• [Source information]:

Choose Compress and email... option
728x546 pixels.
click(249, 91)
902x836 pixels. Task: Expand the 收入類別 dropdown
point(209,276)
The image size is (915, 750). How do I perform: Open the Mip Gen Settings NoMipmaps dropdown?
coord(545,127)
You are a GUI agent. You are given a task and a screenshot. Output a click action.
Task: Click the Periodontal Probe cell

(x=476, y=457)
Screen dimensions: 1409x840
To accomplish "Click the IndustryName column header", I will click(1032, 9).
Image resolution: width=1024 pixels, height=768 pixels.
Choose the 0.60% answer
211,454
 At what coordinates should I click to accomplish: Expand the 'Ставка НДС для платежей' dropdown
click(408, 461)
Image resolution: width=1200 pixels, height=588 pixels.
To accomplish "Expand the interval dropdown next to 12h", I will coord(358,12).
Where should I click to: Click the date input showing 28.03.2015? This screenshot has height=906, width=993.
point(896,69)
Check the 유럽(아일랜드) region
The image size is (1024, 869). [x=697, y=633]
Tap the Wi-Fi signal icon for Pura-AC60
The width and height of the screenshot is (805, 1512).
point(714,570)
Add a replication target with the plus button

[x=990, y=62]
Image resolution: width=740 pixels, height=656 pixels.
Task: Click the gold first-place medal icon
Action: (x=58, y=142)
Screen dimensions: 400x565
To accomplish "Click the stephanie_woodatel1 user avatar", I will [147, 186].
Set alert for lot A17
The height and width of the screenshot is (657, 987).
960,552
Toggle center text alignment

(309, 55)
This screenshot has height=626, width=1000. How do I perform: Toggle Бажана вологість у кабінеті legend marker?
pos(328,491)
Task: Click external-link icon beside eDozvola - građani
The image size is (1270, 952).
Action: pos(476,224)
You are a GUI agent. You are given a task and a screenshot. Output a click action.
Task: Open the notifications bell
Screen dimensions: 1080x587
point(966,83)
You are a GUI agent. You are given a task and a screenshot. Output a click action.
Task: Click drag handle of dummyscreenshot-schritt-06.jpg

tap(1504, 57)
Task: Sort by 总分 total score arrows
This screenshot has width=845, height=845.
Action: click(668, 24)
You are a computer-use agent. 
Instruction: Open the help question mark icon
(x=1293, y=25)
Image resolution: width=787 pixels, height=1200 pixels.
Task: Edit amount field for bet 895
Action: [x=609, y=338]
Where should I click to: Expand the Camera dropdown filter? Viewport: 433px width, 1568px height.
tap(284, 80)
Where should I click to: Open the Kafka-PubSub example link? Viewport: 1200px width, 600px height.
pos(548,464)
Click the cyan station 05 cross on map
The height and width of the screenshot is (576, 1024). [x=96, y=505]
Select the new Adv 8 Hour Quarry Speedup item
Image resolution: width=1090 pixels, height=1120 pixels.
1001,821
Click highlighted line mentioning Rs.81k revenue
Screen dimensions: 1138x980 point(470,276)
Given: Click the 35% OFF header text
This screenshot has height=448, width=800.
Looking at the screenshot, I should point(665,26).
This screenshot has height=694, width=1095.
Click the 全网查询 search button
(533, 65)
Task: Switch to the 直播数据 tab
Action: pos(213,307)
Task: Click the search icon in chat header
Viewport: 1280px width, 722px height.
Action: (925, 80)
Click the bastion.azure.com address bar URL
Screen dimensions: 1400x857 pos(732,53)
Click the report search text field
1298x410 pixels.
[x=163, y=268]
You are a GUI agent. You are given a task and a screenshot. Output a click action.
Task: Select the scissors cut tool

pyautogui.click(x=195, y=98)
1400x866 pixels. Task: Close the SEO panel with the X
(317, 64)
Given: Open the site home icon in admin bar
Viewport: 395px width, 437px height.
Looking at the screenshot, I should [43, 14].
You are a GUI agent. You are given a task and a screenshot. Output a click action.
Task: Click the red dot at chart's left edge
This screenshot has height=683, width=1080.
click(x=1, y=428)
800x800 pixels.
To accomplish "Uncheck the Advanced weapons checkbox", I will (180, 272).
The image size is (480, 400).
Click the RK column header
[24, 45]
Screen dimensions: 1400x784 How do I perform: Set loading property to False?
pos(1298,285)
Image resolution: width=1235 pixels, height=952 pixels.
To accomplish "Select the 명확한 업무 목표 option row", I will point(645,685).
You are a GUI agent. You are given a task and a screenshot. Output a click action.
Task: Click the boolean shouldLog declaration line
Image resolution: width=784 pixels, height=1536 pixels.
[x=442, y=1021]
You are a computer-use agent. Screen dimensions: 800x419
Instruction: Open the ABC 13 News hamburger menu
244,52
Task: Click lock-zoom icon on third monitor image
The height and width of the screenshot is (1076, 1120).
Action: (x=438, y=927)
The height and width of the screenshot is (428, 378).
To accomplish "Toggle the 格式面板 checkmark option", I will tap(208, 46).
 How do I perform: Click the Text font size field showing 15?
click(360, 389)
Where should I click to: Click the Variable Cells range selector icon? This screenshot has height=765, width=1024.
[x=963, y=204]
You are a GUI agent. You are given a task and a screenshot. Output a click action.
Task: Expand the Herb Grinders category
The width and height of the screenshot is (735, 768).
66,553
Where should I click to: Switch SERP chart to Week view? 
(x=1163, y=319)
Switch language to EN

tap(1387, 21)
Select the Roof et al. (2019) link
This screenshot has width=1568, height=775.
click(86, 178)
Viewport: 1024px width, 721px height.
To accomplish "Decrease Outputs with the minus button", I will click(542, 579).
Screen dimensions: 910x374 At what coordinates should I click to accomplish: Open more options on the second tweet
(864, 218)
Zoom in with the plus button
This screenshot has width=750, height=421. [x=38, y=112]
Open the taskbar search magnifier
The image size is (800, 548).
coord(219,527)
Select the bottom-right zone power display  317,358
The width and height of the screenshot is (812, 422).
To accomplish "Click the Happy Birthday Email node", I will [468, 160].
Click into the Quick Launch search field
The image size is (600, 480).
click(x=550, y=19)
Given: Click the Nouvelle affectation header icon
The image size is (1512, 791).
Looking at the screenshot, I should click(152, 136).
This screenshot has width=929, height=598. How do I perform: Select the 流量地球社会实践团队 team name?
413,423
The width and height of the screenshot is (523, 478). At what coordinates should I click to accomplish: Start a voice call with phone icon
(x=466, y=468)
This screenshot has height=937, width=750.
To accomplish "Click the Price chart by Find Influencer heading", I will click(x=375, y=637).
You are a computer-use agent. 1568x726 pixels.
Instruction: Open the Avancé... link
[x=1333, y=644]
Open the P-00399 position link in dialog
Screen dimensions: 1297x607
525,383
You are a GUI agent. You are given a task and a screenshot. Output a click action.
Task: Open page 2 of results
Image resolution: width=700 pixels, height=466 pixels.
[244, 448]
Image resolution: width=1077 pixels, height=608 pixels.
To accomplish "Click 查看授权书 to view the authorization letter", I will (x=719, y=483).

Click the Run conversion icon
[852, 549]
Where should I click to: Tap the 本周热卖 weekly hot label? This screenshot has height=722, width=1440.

• [Task goal]: Write out each record exactly, without addition or omission.

• [Output for this exercise]:
Choose Compress and email... option
728x546 pixels.
click(249, 91)
902x836 pixels. Task: Expand the 收入類別 dropdown
point(209,276)
The image size is (915, 750). How do I perform: Open the Mip Gen Settings NoMipmaps dropdown?
coord(545,127)
You are a GUI agent. You are given a task and a screenshot. Output a click action.
Task: Click the Periodontal Probe cell

(x=476, y=457)
Screen dimensions: 1409x840
To accomplish "Click the IndustryName column header", I will click(1032, 9).
Image resolution: width=1024 pixels, height=768 pixels.
Choose the 0.60% answer
211,454
 At what coordinates should I click to accomplish: Expand the 'Ставка НДС для платежей' dropdown
click(408, 461)
Image resolution: width=1200 pixels, height=588 pixels.
To accomplish "Expand the interval dropdown next to 12h", I will coord(358,12).
Where should I click to: Click the date input showing 28.03.2015? This screenshot has height=906, width=993.
point(896,69)
Check the 유럽(아일랜드) region
The image size is (1024, 869). [x=697, y=633]
Tap the Wi-Fi signal icon for Pura-AC60
The width and height of the screenshot is (805, 1512).
point(714,570)
Add a replication target with the plus button

[x=990, y=62]
Image resolution: width=740 pixels, height=656 pixels.
Task: Click the gold first-place medal icon
Action: (x=58, y=142)
Screen dimensions: 400x565
To accomplish "Click the stephanie_woodatel1 user avatar", I will [147, 186].
Set alert for lot A17
The height and width of the screenshot is (657, 987).
960,552
Toggle center text alignment

(309, 55)
This screenshot has height=626, width=1000. How do I perform: Toggle Бажана вологість у кабінеті legend marker?
pos(328,491)
Task: Click external-link icon beside eDozvola - građani
The image size is (1270, 952).
Action: pos(476,224)
You are a GUI agent. You are given a task and a screenshot. Output a click action.
Task: Open the notifications bell
Screen dimensions: 1080x587
point(966,83)
You are a GUI agent. You are given a task and a screenshot. Output a click action.
Task: Click drag handle of dummyscreenshot-schritt-06.jpg

tap(1504, 57)
Task: Sort by 总分 total score arrows
This screenshot has width=845, height=845.
Action: click(668, 24)
You are a computer-use agent. 
Instruction: Open the help question mark icon
(x=1293, y=25)
Image resolution: width=787 pixels, height=1200 pixels.
Task: Edit amount field for bet 895
Action: [x=609, y=338]
Where should I click to: Expand the Camera dropdown filter? Viewport: 433px width, 1568px height.
tap(284, 80)
Where should I click to: Open the Kafka-PubSub example link? Viewport: 1200px width, 600px height.
pos(548,464)
Click the cyan station 05 cross on map
The height and width of the screenshot is (576, 1024). [x=96, y=505]
Select the new Adv 8 Hour Quarry Speedup item
Image resolution: width=1090 pixels, height=1120 pixels.
1001,821
Click highlighted line mentioning Rs.81k revenue
Screen dimensions: 1138x980 point(470,276)
Given: Click the 35% OFF header text
This screenshot has height=448, width=800.
Looking at the screenshot, I should point(665,26).
This screenshot has height=694, width=1095.
Click the 全网查询 search button
(533, 65)
Task: Switch to the 直播数据 tab
Action: pos(213,307)
Task: Click the search icon in chat header
Viewport: 1280px width, 722px height.
Action: (925, 80)
Click the bastion.azure.com address bar URL
Screen dimensions: 1400x857 pos(732,53)
Click the report search text field
1298x410 pixels.
[x=163, y=268]
You are a GUI agent. You are given a task and a screenshot. Output a click action.
Task: Select the scissors cut tool

pyautogui.click(x=195, y=98)
1400x866 pixels. Task: Close the SEO panel with the X
(317, 64)
Given: Open the site home icon in admin bar
Viewport: 395px width, 437px height.
Looking at the screenshot, I should [43, 14].
You are a GUI agent. You are given a task and a screenshot. Output a click action.
Task: Click the red dot at chart's left edge
This screenshot has height=683, width=1080.
click(x=1, y=428)
800x800 pixels.
To accomplish "Uncheck the Advanced weapons checkbox", I will (180, 272).
The image size is (480, 400).
Click the RK column header
[24, 45]
Screen dimensions: 1400x784 How do I perform: Set loading property to False?
pos(1298,285)
Image resolution: width=1235 pixels, height=952 pixels.
To accomplish "Select the 명확한 업무 목표 option row", I will point(645,685).
You are a GUI agent. You are given a task and a screenshot. Output a click action.
Task: Click the boolean shouldLog declaration line
Image resolution: width=784 pixels, height=1536 pixels.
[x=442, y=1021]
You are a computer-use agent. Screen dimensions: 800x419
Instruction: Open the ABC 13 News hamburger menu
244,52
Task: Click lock-zoom icon on third monitor image
The height and width of the screenshot is (1076, 1120).
Action: (x=438, y=927)
The height and width of the screenshot is (428, 378).
To accomplish "Toggle the 格式面板 checkmark option", I will tap(208, 46).
 How do I perform: Click the Text font size field showing 15?
click(360, 389)
Where should I click to: Click the Variable Cells range selector icon? This screenshot has height=765, width=1024.
[x=963, y=204]
You are a GUI agent. You are given a task and a screenshot. Output a click action.
Task: Expand the Herb Grinders category
The width and height of the screenshot is (735, 768).
66,553
Where should I click to: Switch SERP chart to Week view? 
(x=1163, y=319)
Switch language to EN

tap(1387, 21)
Select the Roof et al. (2019) link
This screenshot has width=1568, height=775.
click(86, 178)
Viewport: 1024px width, 721px height.
To accomplish "Decrease Outputs with the minus button", I will click(542, 579).
Screen dimensions: 910x374 At what coordinates should I click to accomplish: Open more options on the second tweet
(864, 218)
Zoom in with the plus button
This screenshot has width=750, height=421. [x=38, y=112]
Open the taskbar search magnifier
The image size is (800, 548).
coord(219,527)
Select the bottom-right zone power display  317,358
The width and height of the screenshot is (812, 422).
To accomplish "Click the Happy Birthday Email node", I will [468, 160].
Click into the Quick Launch search field
The image size is (600, 480).
click(x=550, y=19)
Given: Click the Nouvelle affectation header icon
The image size is (1512, 791).
Looking at the screenshot, I should click(152, 136).
This screenshot has width=929, height=598. How do I perform: Select the 流量地球社会实践团队 team name?
413,423
The width and height of the screenshot is (523, 478). At what coordinates should I click to accomplish: Start a voice call with phone icon
(x=466, y=468)
This screenshot has height=937, width=750.
To accomplish "Click the Price chart by Find Influencer heading", I will click(x=375, y=637).
You are a computer-use agent. 1568x726 pixels.
Instruction: Open the Avancé... link
[x=1333, y=644]
Open the P-00399 position link in dialog
Screen dimensions: 1297x607
525,383
You are a GUI agent. You are given a task and a screenshot. Output a click action.
Task: Open page 2 of results
Image resolution: width=700 pixels, height=466 pixels.
[244, 448]
Image resolution: width=1077 pixels, height=608 pixels.
To accomplish "Click 查看授权书 to view the authorization letter", I will (x=719, y=483).

Click the Run conversion icon
[852, 549]
Where should I click to: Tap the 本周热卖 weekly hot label? This screenshot has height=722, width=1440.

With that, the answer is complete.